#### [GIVEN REQUEST]
Rewrite all of the items below with "computer-use agent" replaced by "screen assistant" wherever it occurs, and keep every other part unchanged. Leave the pictures out.

#### [DATASET EXTRACT]
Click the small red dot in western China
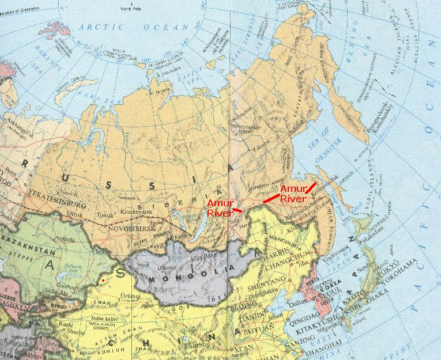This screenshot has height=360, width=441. pos(103,280)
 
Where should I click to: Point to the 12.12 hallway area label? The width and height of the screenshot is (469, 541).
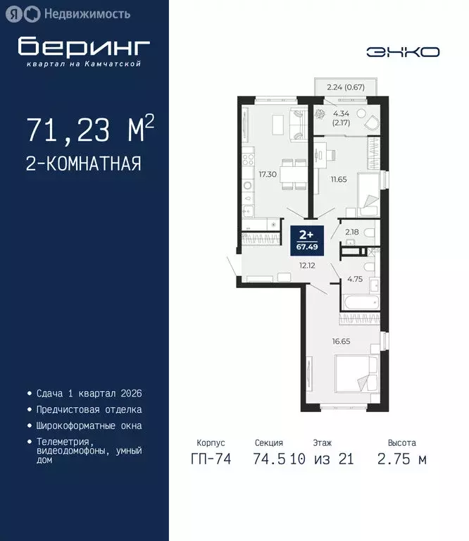pyautogui.click(x=306, y=266)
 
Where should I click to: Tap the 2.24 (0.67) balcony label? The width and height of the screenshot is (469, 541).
pyautogui.click(x=345, y=88)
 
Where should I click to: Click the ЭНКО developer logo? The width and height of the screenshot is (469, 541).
pyautogui.click(x=403, y=51)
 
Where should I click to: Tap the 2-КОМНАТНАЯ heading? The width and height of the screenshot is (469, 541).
pyautogui.click(x=83, y=163)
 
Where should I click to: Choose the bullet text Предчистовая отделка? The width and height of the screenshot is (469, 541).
pyautogui.click(x=89, y=409)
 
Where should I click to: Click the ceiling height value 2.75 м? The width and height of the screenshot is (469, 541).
pyautogui.click(x=401, y=459)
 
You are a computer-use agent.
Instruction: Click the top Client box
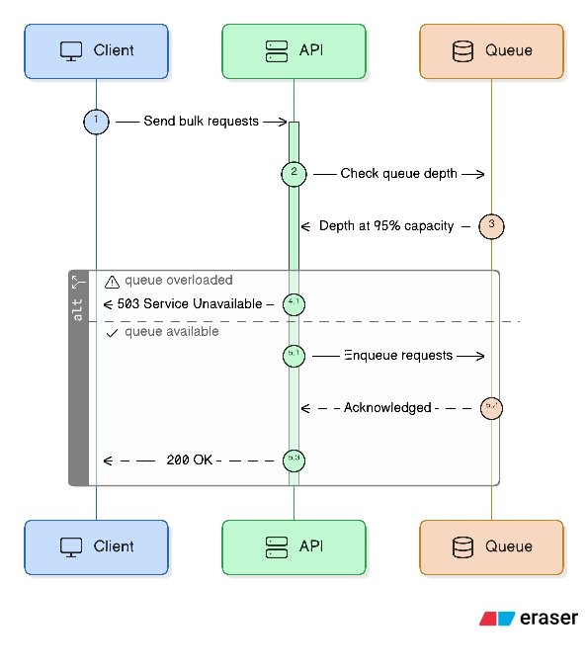[x=96, y=50]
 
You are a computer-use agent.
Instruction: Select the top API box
[x=294, y=50]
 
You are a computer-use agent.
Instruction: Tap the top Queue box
[x=491, y=50]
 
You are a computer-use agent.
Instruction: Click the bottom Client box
[x=96, y=546]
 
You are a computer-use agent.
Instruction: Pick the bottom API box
[x=294, y=546]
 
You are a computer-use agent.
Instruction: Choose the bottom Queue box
[x=491, y=546]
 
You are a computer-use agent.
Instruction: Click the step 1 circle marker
[x=96, y=121]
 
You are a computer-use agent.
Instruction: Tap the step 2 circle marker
[x=294, y=173]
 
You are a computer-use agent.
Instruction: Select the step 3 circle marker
[x=491, y=225]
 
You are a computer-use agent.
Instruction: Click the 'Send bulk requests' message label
[x=201, y=121]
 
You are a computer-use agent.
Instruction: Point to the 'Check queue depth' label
[x=398, y=174]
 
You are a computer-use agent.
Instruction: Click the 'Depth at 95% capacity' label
[x=385, y=226]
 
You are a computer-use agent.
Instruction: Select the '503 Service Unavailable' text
[x=190, y=303]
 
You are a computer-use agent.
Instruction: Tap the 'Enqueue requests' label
[x=398, y=355]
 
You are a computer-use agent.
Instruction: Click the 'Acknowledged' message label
[x=387, y=407]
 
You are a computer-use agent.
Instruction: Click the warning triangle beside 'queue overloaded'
[x=111, y=282]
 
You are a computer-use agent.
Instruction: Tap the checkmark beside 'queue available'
[x=111, y=333]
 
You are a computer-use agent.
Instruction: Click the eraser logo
[x=529, y=618]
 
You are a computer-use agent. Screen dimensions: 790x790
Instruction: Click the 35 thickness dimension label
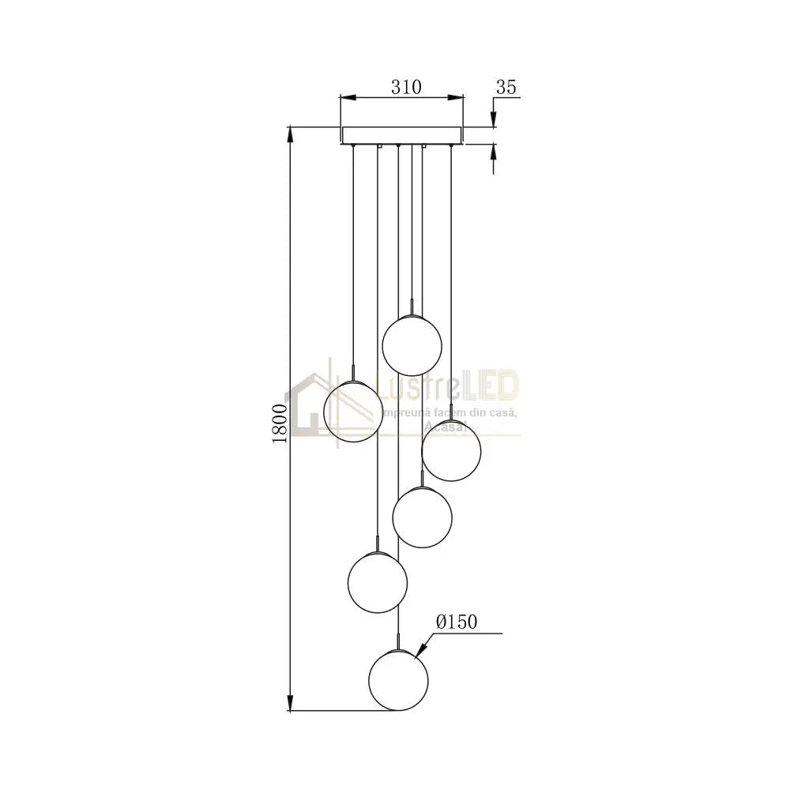click(x=506, y=87)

#### [FINAL RESULT]
Click the small red dot in western China
This screenshot has height=360, width=441. pos(103,280)
 
Where should I click to: Point to the 12.12 hallway area label? The width and height of the screenshot is (469, 541).
pyautogui.click(x=306, y=266)
 
Where should I click to: Tap the 2.24 (0.67) balcony label? The width and height of the screenshot is (469, 541).
pyautogui.click(x=345, y=88)
 
Where should I click to: Click the ЭНКО developer logo? The width and height of the screenshot is (469, 541).
pyautogui.click(x=403, y=51)
 
Where should I click to: Tap the 2-КОМНАТНАЯ heading? The width and height of the screenshot is (469, 541).
pyautogui.click(x=83, y=163)
 
Where should I click to: Choose the bullet text Предчистовая отделка? The width and height of the screenshot is (469, 541).
pyautogui.click(x=89, y=409)
 
Where should I click to: Click the ceiling height value 2.75 м? The width and height of the screenshot is (469, 541).
pyautogui.click(x=401, y=459)
 
You are a screen assistant.
Instruction: Click the top Client box
[x=96, y=50]
 
You are a screen assistant.
Instruction: Select the top API box
[x=294, y=50]
 
You are a screen assistant.
Instruction: Tap the top Queue box
[x=491, y=50]
 
You are a screen assistant.
Instruction: Click the bottom Client box
[x=96, y=546]
 
You are a screen assistant.
Instruction: Pick the bottom API box
[x=294, y=546]
 
You are a screen assistant.
Instruction: Choose the bottom Queue box
[x=491, y=546]
 
You are a screen assistant.
Instruction: Click the step 1 circle marker
[x=96, y=121]
 
You are a screen assistant.
Instruction: Tap the step 2 circle marker
[x=294, y=173]
 
You are a screen assistant.
Instruction: Select the step 3 circle marker
[x=491, y=225]
 
You are a screen assistant.
Instruction: Click the 'Send bulk requests' message label
[x=201, y=121]
 
You are a screen assistant.
Instruction: Point to the 'Check queue depth' label
[x=398, y=174]
 
You are a screen assistant.
Instruction: Click the 'Depth at 95% capacity' label
[x=385, y=226]
 
You are a screen assistant.
Instruction: Select the '503 Service Unavailable' text
[x=190, y=303]
 
You are a screen assistant.
Instruction: Tap the 'Enqueue requests' label
[x=398, y=355]
 
You are a screen assistant.
Instruction: Click the 'Acknowledged' message label
[x=387, y=407]
 
You are a screen assistant.
Instruction: Click the warning triangle beside 'queue overloaded'
[x=111, y=282]
 
You are a screen assistant.
Instruction: Tap the checkmark beside 'queue available'
[x=111, y=333]
 
You are a screen assistant.
Instruction: Click the eraser logo
[x=529, y=618]
 
You are a screen assistant. Screen dimensions: 790x790
Instruction: Click the 35 thickness dimension label
click(x=506, y=87)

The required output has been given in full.